Extracted information ::

►

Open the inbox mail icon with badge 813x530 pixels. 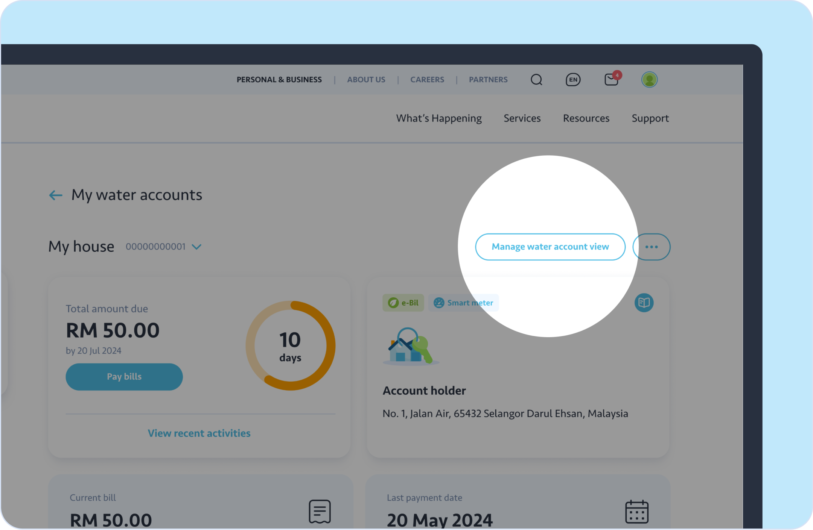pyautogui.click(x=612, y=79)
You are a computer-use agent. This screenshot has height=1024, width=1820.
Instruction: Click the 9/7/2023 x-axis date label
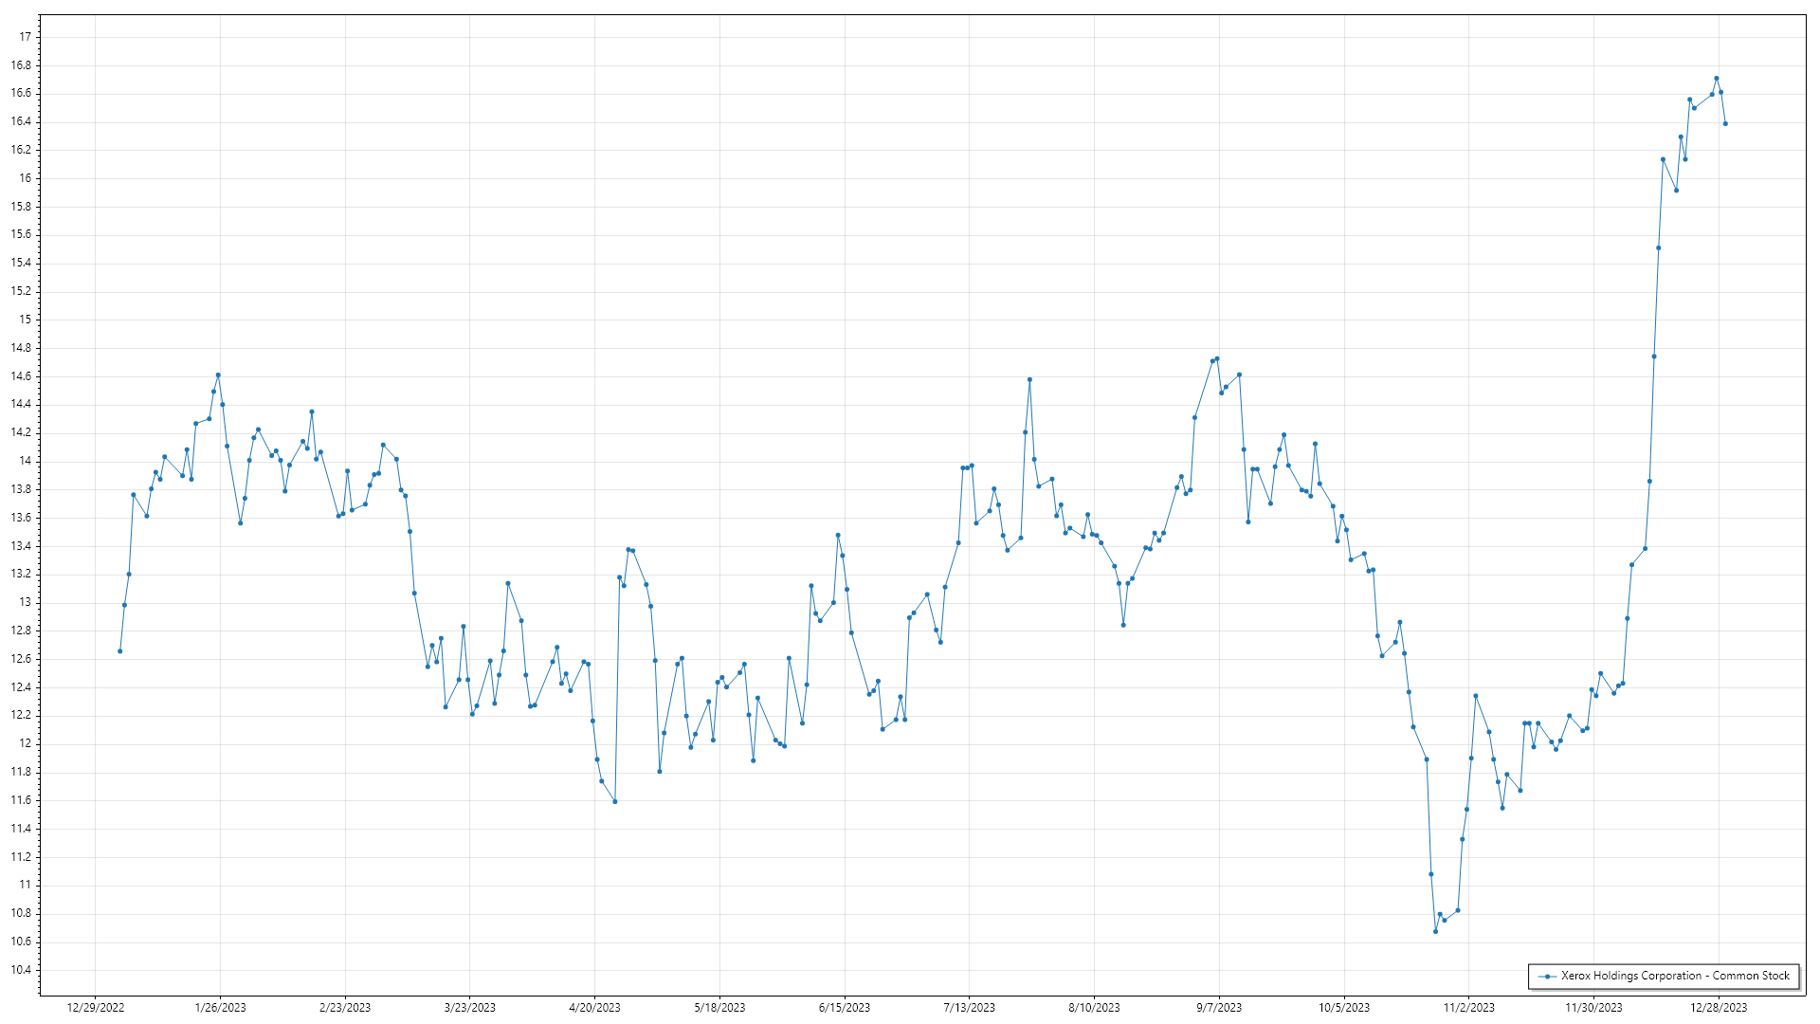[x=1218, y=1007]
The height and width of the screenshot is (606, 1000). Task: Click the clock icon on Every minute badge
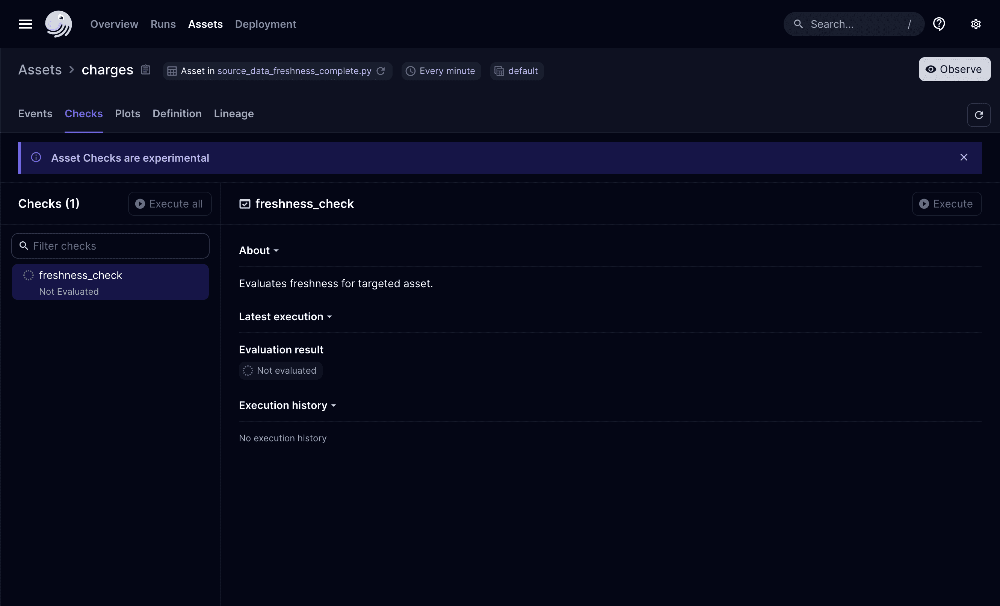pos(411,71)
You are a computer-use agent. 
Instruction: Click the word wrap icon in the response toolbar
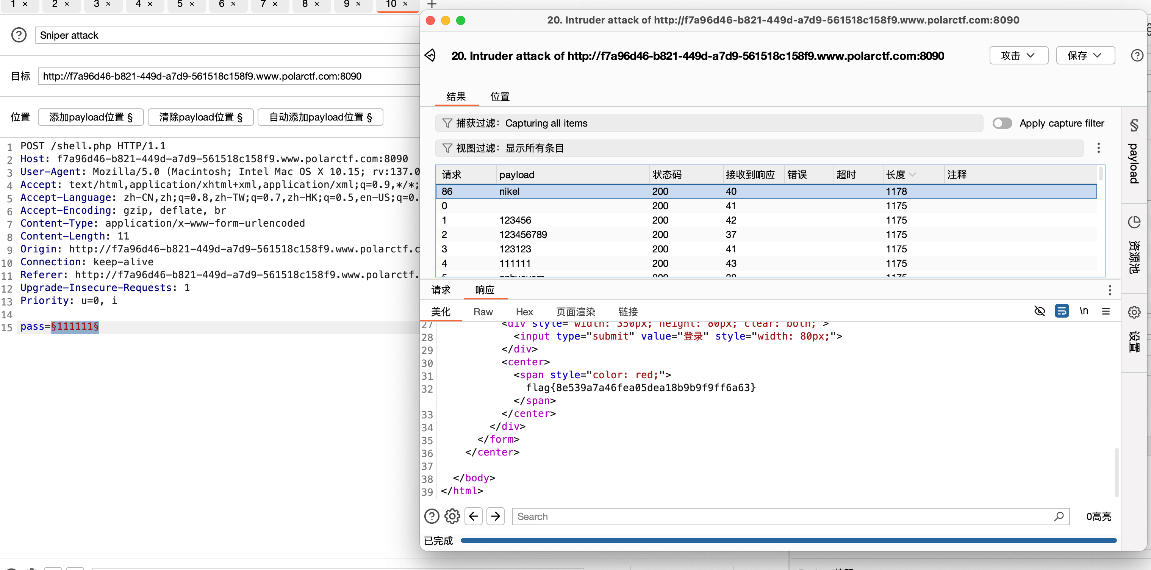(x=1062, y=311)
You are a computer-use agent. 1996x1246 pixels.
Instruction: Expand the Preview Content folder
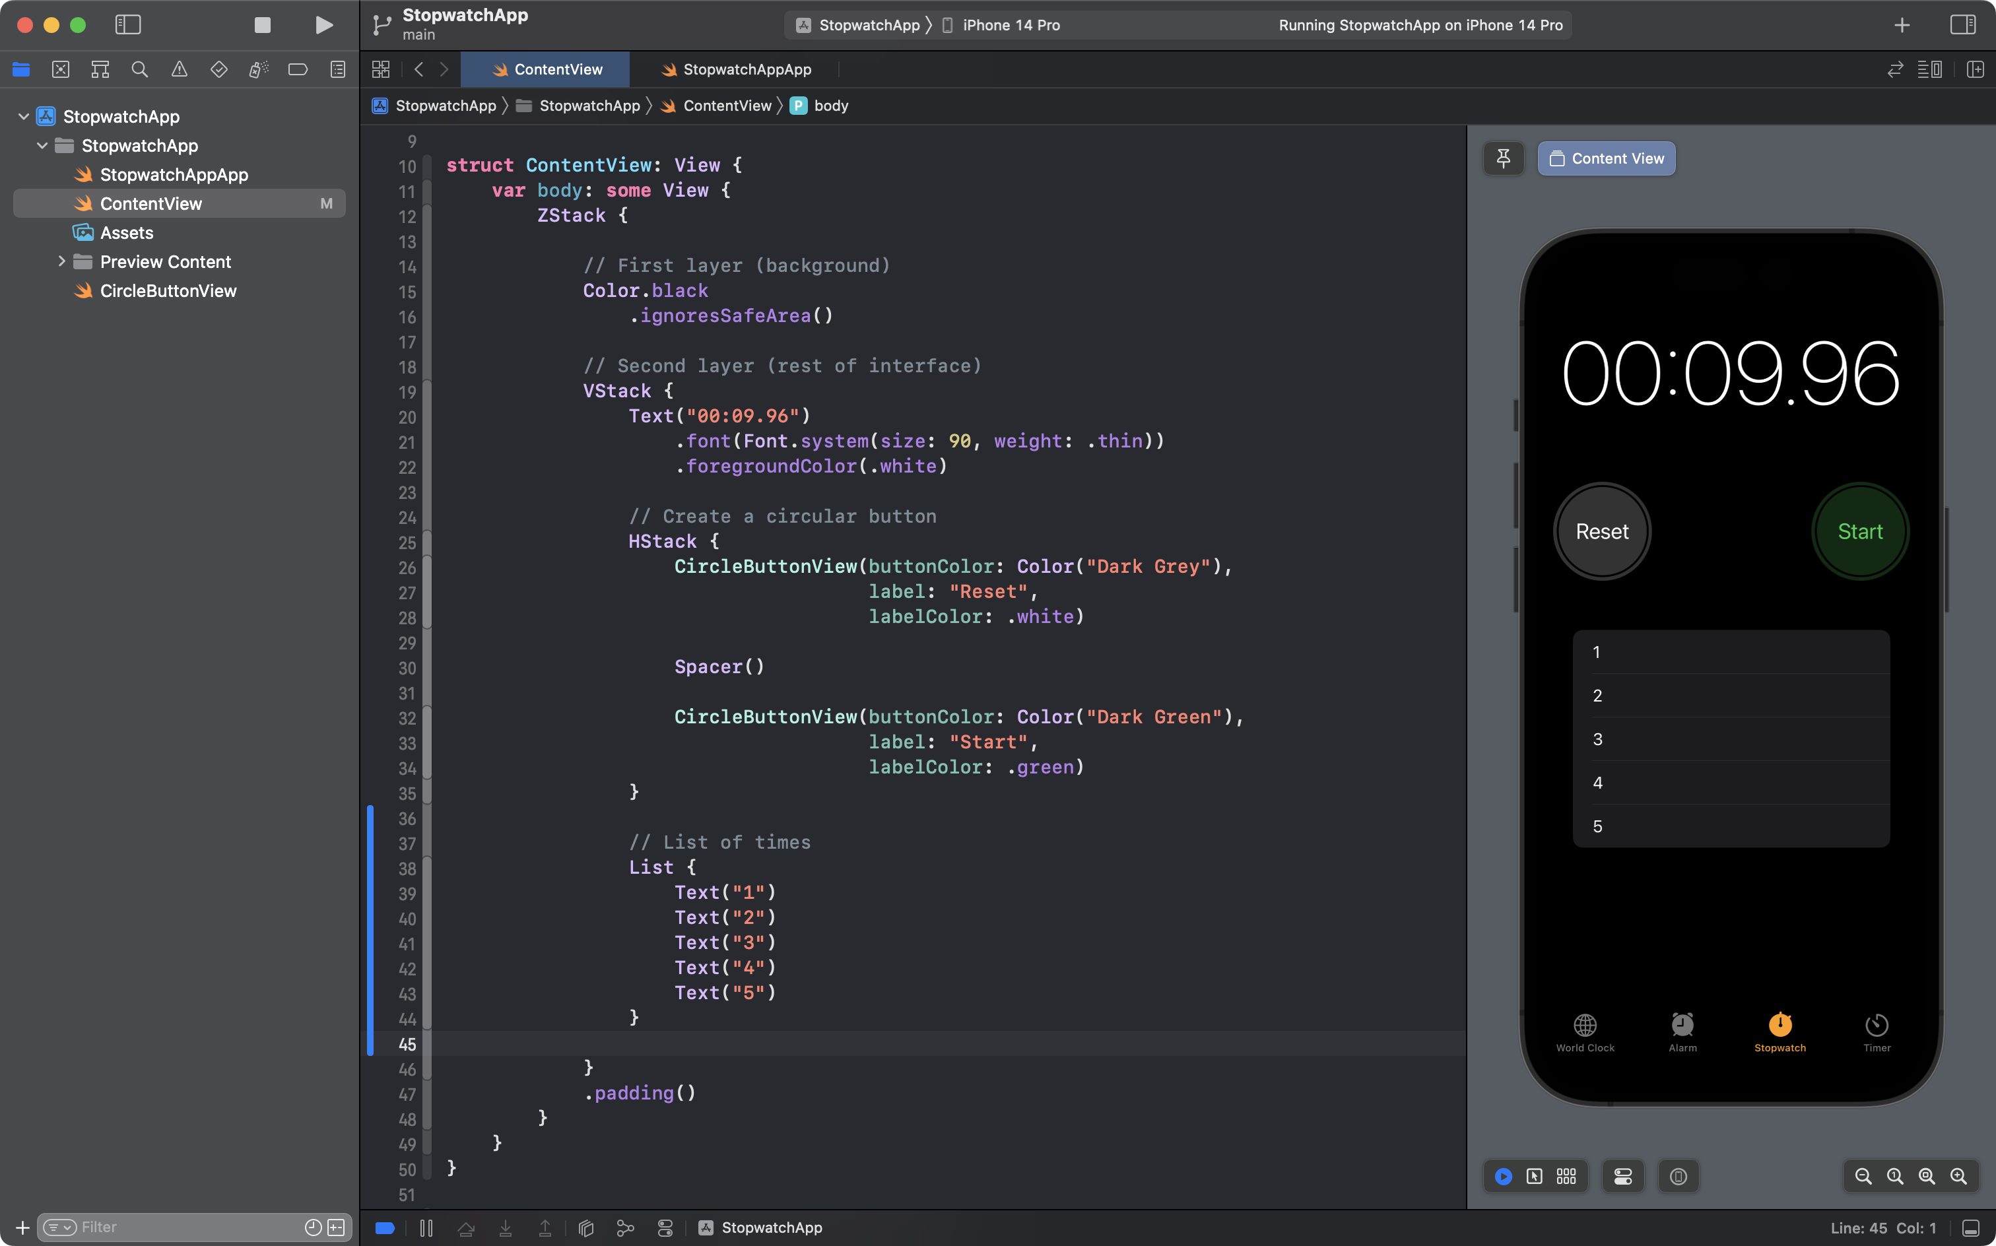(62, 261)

◄

Problem statement :: Having located the line with "Instruction: Click the 9/7/2023", transcribe exactly and only the lines from it to the final line of the material, skipping the pictures.

Task result ::
Instruction: Click the 9/7/2023 x-axis date label
[x=1218, y=1007]
The height and width of the screenshot is (606, 1000). Task: Click the clock icon on Every minute badge
pos(411,71)
You are a computer-use agent. 
Instruction: Click the word wrap icon in the response toolbar
(x=1062, y=311)
You are a computer-use agent. 1996x1246 pixels.
Instruction: Expand the Preview Content folder
(62, 261)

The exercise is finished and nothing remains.